Thank you for the success that you give. Thank you for allowing us to be a part of it. Bless us, please. For we love you, Lord. And we want to serve you and minister to your people. We ask your blessing as well as give thanks, in Jesus’ name. Amen


Small Group Discussion Questions

Questions for Sermon: “Out of Doubt, Exaltation”
  • Have you ever had a misplaced doubt that took a long time to shake? How did being guided by that doubt affect you?
  • Reflecting on your own testimony, what was your “My Lord and my God” moment? Share the moment where you came to the realization that you actually believed that “… Jesus is the Messiah, the Son of God, and that by believing you may have life in his name.” (John 20:30)

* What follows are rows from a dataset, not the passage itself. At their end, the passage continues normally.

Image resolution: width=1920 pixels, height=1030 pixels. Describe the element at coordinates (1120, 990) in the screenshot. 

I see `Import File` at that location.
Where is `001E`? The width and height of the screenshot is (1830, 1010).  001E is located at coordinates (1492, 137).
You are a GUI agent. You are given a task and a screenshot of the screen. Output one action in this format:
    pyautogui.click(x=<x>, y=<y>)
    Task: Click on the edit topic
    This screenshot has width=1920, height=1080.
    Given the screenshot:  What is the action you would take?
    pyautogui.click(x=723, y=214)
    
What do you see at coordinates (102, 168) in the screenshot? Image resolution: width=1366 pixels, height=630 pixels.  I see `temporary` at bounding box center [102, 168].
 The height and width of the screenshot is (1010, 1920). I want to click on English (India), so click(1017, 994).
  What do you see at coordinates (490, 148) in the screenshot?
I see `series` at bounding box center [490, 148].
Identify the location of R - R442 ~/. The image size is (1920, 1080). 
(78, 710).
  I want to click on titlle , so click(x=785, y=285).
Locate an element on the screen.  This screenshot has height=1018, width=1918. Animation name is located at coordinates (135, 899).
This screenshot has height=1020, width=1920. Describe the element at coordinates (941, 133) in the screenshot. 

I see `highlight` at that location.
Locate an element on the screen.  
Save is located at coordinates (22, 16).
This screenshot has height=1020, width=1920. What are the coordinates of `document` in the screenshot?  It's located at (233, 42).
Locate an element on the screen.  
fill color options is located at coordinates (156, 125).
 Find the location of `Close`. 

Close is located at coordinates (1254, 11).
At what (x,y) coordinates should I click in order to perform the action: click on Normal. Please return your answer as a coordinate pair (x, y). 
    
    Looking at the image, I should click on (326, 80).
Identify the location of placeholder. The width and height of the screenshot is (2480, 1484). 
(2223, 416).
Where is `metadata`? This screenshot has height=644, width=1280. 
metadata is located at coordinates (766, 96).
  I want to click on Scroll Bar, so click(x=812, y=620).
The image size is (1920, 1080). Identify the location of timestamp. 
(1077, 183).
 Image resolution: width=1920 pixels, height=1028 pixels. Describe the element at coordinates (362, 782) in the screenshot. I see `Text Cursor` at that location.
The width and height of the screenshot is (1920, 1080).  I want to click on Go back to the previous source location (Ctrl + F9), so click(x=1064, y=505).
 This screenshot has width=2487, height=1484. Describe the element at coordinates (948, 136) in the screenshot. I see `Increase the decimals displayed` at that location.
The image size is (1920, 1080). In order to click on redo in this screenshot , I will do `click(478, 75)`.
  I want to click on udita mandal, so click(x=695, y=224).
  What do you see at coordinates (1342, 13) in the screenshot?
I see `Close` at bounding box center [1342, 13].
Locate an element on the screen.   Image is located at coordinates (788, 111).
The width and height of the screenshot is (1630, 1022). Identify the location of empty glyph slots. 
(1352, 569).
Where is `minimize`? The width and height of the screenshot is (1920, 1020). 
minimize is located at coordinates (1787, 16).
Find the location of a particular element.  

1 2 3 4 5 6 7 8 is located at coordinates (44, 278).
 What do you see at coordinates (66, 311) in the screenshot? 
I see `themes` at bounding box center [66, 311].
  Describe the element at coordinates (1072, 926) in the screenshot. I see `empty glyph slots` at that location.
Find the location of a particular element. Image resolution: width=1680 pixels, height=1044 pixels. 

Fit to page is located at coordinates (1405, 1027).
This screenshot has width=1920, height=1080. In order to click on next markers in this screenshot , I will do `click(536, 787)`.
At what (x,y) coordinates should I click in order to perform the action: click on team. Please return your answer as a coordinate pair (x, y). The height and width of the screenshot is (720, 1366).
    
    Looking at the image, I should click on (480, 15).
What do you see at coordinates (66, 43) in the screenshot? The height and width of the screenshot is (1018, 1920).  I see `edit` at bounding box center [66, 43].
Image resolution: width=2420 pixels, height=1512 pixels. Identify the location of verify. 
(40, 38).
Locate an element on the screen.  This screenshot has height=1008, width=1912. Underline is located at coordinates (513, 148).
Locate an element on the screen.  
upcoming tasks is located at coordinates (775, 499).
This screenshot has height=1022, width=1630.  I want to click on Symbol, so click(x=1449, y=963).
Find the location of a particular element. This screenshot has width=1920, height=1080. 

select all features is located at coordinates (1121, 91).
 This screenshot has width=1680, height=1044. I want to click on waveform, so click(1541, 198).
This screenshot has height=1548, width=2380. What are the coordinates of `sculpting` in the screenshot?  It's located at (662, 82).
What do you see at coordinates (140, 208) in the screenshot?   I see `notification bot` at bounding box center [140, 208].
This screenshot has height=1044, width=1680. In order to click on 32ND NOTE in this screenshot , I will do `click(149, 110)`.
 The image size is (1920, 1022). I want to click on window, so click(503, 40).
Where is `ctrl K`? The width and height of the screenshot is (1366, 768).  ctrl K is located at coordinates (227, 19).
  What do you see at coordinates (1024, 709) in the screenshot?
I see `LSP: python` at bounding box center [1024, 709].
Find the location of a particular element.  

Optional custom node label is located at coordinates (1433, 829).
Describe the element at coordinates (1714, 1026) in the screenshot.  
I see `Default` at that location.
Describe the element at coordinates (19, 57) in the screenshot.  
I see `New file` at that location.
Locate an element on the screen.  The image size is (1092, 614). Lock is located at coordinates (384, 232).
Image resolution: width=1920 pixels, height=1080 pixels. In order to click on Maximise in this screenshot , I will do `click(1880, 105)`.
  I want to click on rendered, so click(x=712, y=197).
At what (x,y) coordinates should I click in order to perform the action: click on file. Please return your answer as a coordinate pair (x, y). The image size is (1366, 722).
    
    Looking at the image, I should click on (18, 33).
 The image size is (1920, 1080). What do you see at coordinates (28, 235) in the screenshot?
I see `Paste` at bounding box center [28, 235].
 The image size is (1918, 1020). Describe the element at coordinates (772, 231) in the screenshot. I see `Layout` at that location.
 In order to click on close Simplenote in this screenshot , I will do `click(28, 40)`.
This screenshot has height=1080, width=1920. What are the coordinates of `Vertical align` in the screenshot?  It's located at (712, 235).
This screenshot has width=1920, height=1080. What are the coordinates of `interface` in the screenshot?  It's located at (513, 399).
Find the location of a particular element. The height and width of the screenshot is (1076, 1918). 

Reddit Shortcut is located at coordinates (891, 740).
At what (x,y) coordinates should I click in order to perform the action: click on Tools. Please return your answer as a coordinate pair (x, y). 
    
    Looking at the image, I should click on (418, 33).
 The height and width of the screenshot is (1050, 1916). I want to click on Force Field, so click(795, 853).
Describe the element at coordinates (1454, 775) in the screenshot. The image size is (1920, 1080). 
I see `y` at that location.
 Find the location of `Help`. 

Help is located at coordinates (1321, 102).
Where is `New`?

  • The sermon taught that the Holy Spirit can overcome any doubt, no matter how firmly ingrained. What persisting doubts do you or a loved one have that you hope will be uprooted by him?
Questions for Speaking of Life: “The Great Disruptors”
  • How do you feel about being a disruptive force in society for the sake of the Gospel?
  • Have you ever had a cause that you were willing to go to great lengths for? Perhaps it was protesting, boycotting, or campaigning? Do you apply the same uncompromising passion to sharing the Gospel?
  • Christians often mistake “Christian issues” for the gospel when they vocalize the things they care about. Do you ever fall into this trap?
  • How can we ensure that the loudest thing that people hear coming from the Christian community is the good news of the exalted Jesus bringing reconciliation to mankind?